We have recently developed a novel miR-126 inhibitor (miRsten) by linking a miR-126-specific antisense oligodeoxynucleotide (ODN) to a cytosine-guanine dinucleotide (CpG) ODN(Nature Medicine, 2018. We therefore tested the combination of miRsten with decitabine (DAC) on primary MDS CD34+ cells; cells exposed to miRsten were more sensitive to DAC treatment than controls cells (miRsten +DAC [combination]: 46.3%±3.2% vs DAC 30.5%±1.4%, p<0.05, n=4). MDS CD34+cells treated exvivo with the combination (comb) of miRsten and DAC for 72 hrs had reduced engraftment ability in NSGS mice compared with cells treated with either drug alone or vehicle at 12 wks post-BMT (miRsten 2.7%±0.3% vs vehicle 5.6%±0.3%, p<0.0001; comb 0.8%±0.2% vs vehicle 5.6%±0.3%, p<0.0001; comb 0.8%±0.2% vs miRsten 2.7%±0.3%, p<0.001; comb 0.8%±0.2% vs DAC 1.5%±0.2%, p<0.05, n=5). Dysplastic CD45.2+ BM cells from donor NHD13+ mice were transplanted into preconditioned congenic recipients expressing CD45.1. The transplanted animals were treated with vehicle, miRsten (10mg/kg/day), DAC (0.5mg/kg, 3 times/ week) or combination of miRsten and DAC for 3 wks (n=6). Combination treatment resulted in partial reversal of MDS-like disease, with a significant increase in hemoglobin, platelet, red blood cell and white blood cell. The combination also significantly reduced NHD13+ chimerism (miRsten 73.6%±2.9% vs vehicle 87.2%±2.3%, p<0.01; comb 50.2%±4.4% vs vehicle 87.2%±2.3%, p<0.001; comb 50.2%±4.4% vs miRsten 73.6%±2.9%, p<0.01; comb 50.2%±4.4% vs DAC 67.8%±4.1%, p<0.05, n=6).
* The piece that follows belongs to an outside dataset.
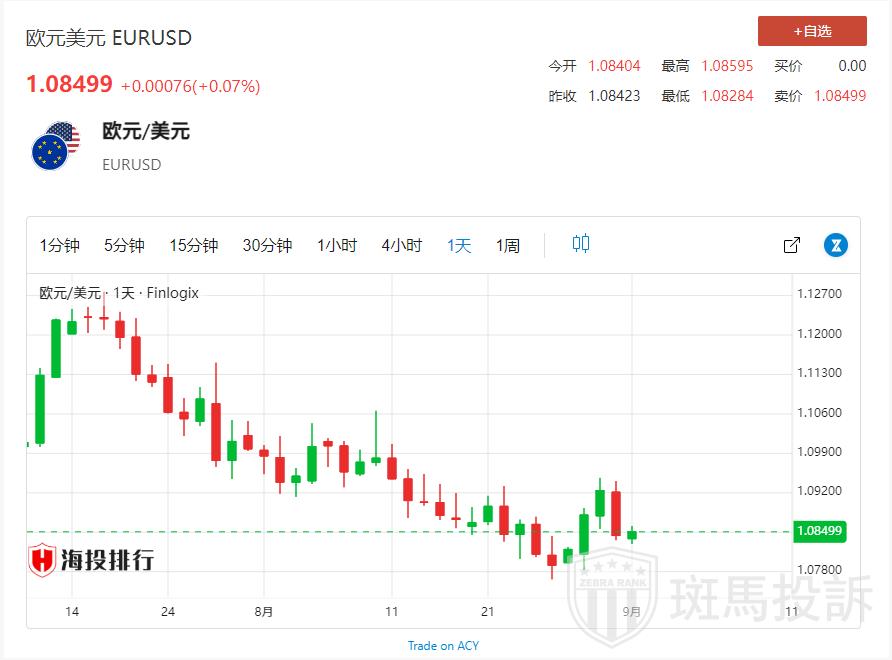This screenshot has height=660, width=892.
Task: Select the 5分钟 timeframe tab
Action: [x=124, y=246]
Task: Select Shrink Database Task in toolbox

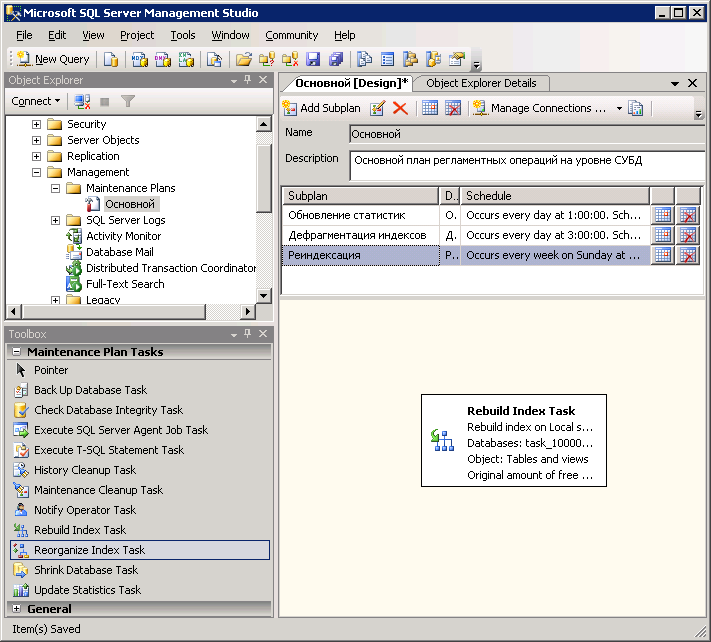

In secondary transplantation experiments, the mice receiving BM cells from comb-treated donors showed reduced NHD13+ CD45.2+ cell long-term engraftment compared with recipients of cells from donors treated with either drug alone or vehicle (miRsten 28.6%±5.1% vs vehicle 36.7%±7.1%, p<0.06; comb 9.1%±2.1% vs vehicle 36.7%±7.1%, p<0.0001; comb 9.1%±2.1% vs miRsten 28.6%±5.1%, p<0.01; comb 9.1%±2.1% vs DAC 23.3%±5.3%, p<0.05, n=7). We also monitored the leukemia transformation in a cohort of tertiary transplants. After donor cells robust engrafted, we treated the transplants as above four groups. Notably, leukemia transformation was delayed, evidenced by reduced WBC and blast counts as well as extended survival in recipients of cells from donors treated with comb (median survival: miRsten 102d vs vehicle 34d, p<0.0001; comb 188d vs vehicle 34d, p<0.0001; comb 188d vs miRsten 102d, p<0.0001; comb 188d vs DAC 67d, p<0.0001, n=10).

Taken together, our results indicate that miR-126 targeting may disrupt MDS cell growth in vivo; mechanistic studies to explain how miR-126 contributes to MDS maintenance and optimize therapeutic targeting of this miR-126 with miRsten are ongoing.